→ **What this task involves**
Rewrite the material as a numbered list without blank lines, beginning at the line that contains "Given: Select the" and ending after the line that contains "click(802, 349)". Leave the pictures out of the answer.

## START Data supplied

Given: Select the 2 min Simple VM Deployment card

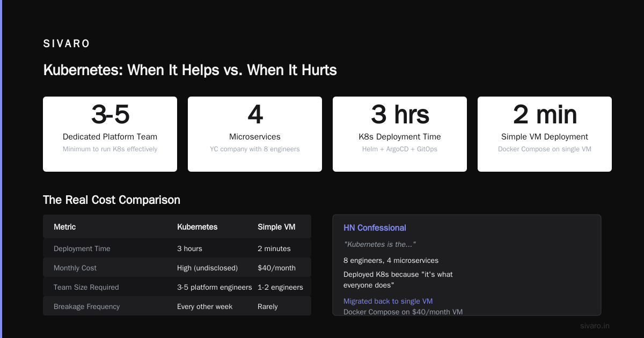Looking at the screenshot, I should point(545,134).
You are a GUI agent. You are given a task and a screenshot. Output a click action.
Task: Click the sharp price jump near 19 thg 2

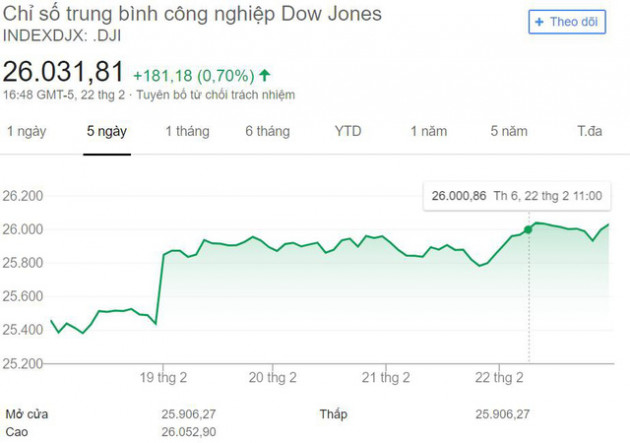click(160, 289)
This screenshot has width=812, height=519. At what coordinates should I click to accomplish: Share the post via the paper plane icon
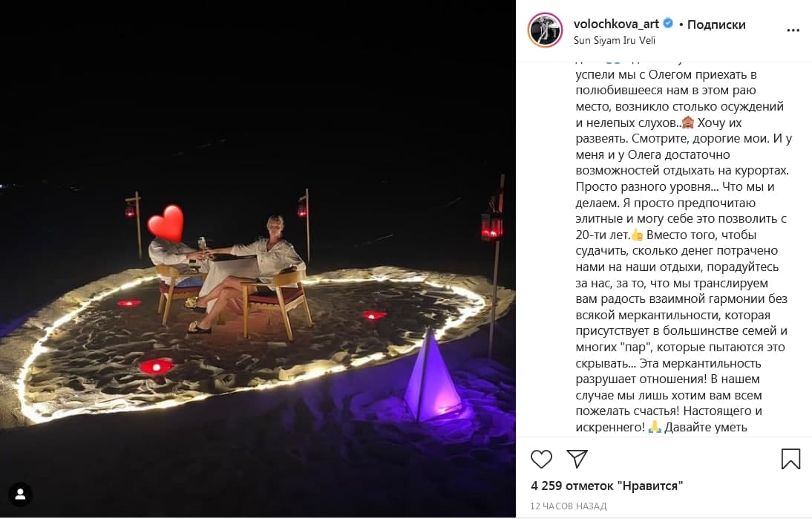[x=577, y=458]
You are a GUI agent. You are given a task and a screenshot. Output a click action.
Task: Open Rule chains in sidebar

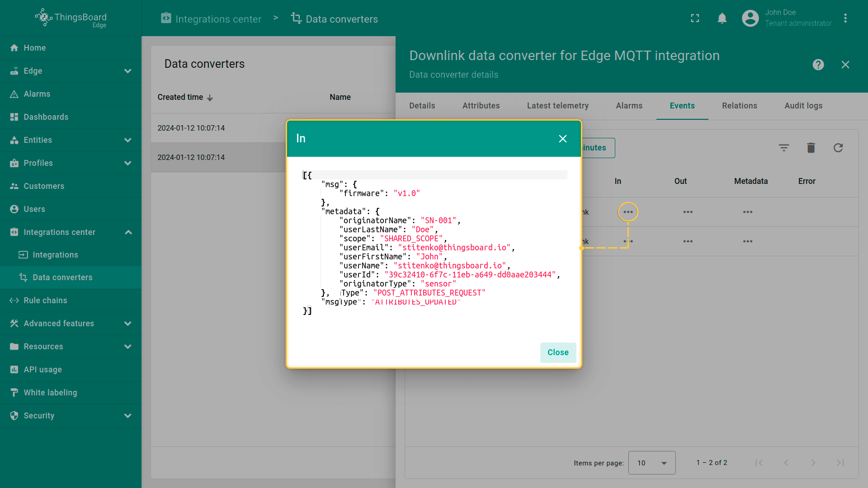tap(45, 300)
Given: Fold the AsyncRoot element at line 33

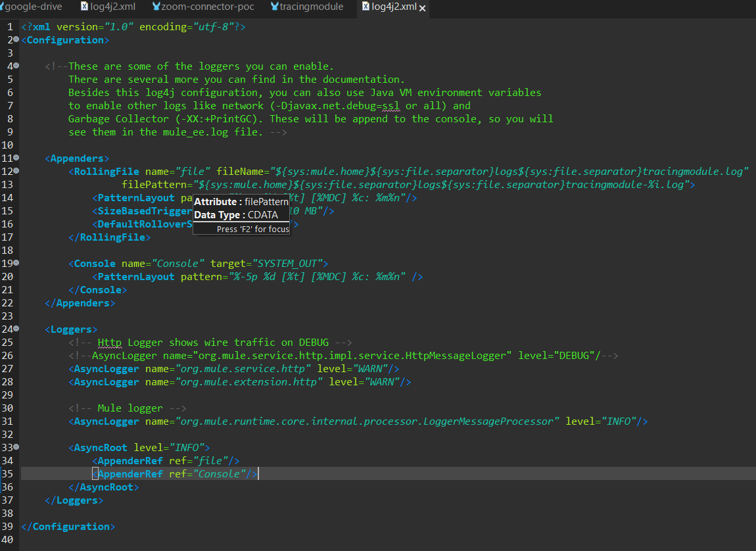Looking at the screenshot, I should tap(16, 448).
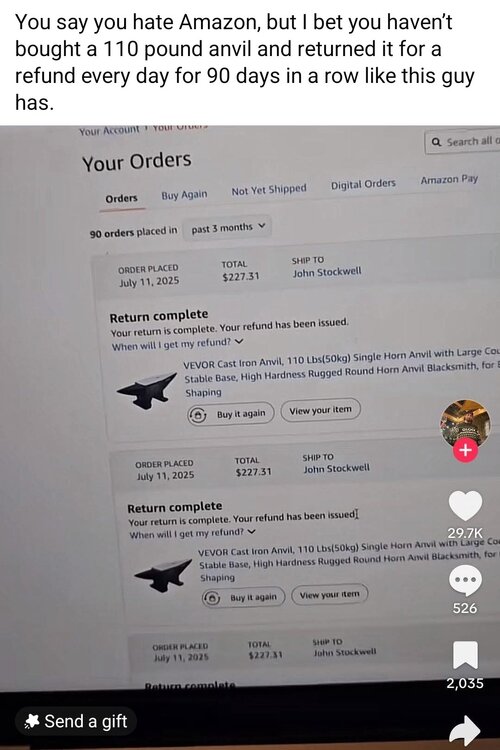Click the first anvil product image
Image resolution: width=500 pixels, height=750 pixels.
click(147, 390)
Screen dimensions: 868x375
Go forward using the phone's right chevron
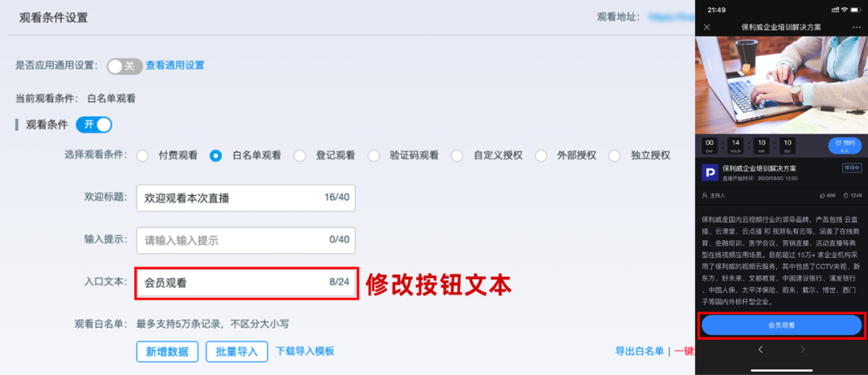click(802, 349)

## END Data supplied
## START Data supplied

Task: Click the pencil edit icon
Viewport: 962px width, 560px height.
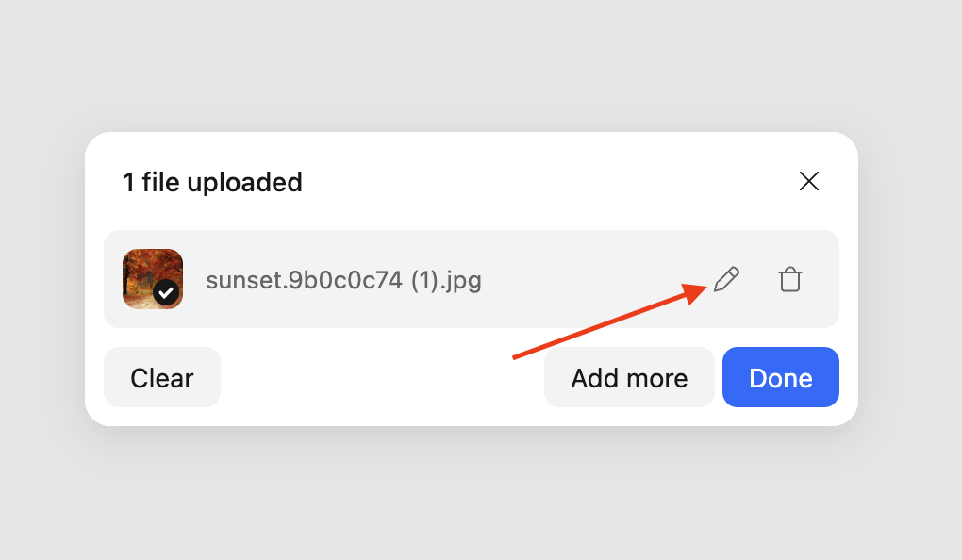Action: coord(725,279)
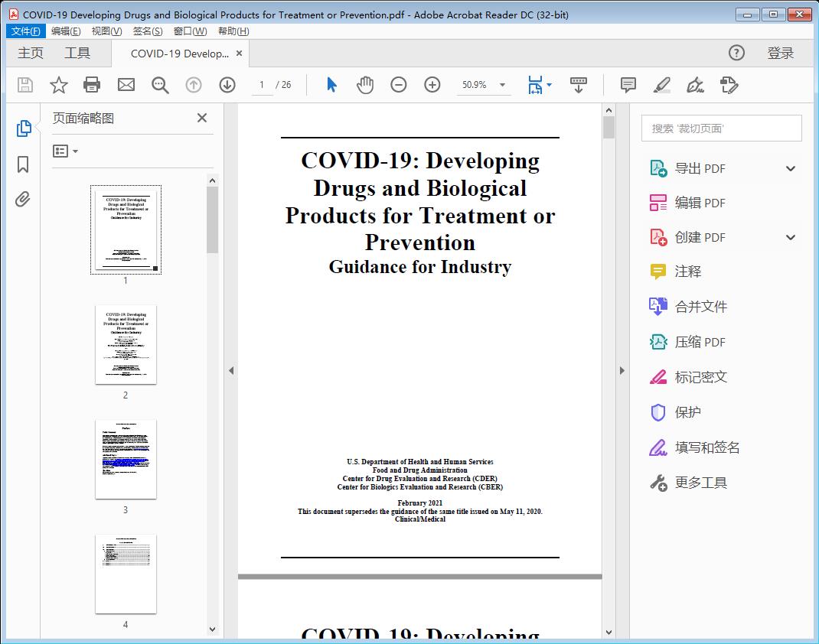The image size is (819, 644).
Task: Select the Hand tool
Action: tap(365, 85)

## END Data supplied

→ **Written response**
1. Given: Select the 2 min Simple VM Deployment card
2. Looking at the screenshot, I should point(545,134).
3. You are a GUI agent. You are given a task and a screenshot. Output a click action.
4. Task: Click the sharp price jump near 19 thg 2
5. click(160, 289)
6. This screenshot has width=812, height=519. At what coordinates should I click to accomplish: Share the post via the paper plane icon
7. [x=577, y=458]
8. You are a GUI agent. You are given a task and a screenshot. Output a click action.
9. Task: Open Rule chains in sidebar
10. tap(45, 300)
11. Given: Fold the AsyncRoot element at line 33
12. Looking at the screenshot, I should tap(16, 448).
13. Click the first anvil product image
14. Image resolution: width=500 pixels, height=750 pixels.
15. click(147, 390)
16. Screen dimensions: 868x375
17. Go forward using the phone's right chevron
18. click(802, 349)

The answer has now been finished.